The motion aims to tackle the significant climate impact of meat production. The livestock industry alone accounts for around 14% of humanity’s greenhouse gas emissions, according to the BBC. Livestock digestion processes, manure storage and fertilizers release planet-warming methane and nitrous oxide, which are 25 times and 265 times more effective at trapping heat, respectively, than carbon dioxide.

In addition, forests that would otherwise absorb carbon dioxide are cut down by ranchers to make room for animals to graze, according to the of the guardian Daniel Boffey. If nothing is done, the industry’s impact on the environment will only increase as the world’s population continues to grow, wrote the of the guardian Hannah Devlin in 2018.

Haarlem’s motion has already received backlash from meat producers, according to the BBC. “Authorities go too far in telling people what is best for them,” a spokesman for the Central Meat Organization said in a statement.

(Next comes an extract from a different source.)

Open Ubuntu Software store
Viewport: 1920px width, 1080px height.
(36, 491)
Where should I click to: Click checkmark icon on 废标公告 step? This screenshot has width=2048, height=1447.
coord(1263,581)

It is unclear whether the proposed ban could be legally challenged. Herman Bröring, expert in administrative law at the University of Groningen in the Netherlands, tells Find that the ban could possibly be interpreted as a violation of freedom of expression. “At the same time”, he says Find“some offenses are permitted”.

In defense of the petition, Klazes told AFP that advertisements for products posing a risk to public health, such as cigarettes, may be banned.

The news comes as Dutch farmers are protesting a federal plan to cut nitrogen emissions by reducing the size of the country’s cow herd and potentially closing some farms, according to AFP. Protesters burned hay and manure along highways and caused blockades with their tractors, Claire Moses wrote for the New York Times in August. Agriculture is the biggest contributor to nitrogen emissions in the Netherlands, and the government wants to reduce these emissions by 50% by 2030 to meet European Union requirements, according to the Time.

The ban on meat advertisements in Haarlem follows similar decisions in other Dutch cities: Amsterdam, Leiden and The Hague banned advertisements for air travel, petrol cars and the fuel industry fossils, according to Find. And the French city of Grenoble banned all public advertisements in 2014.

A study published earlier this year in the Journal of Health Communication found that people who viewed ads with images of meat reported a higher desire to eat it. But it remains to be seen what effect the Dutch ban will have on meat consumption, where 95% of people currently eat meat, but less than half eat it every day, according to the BBC.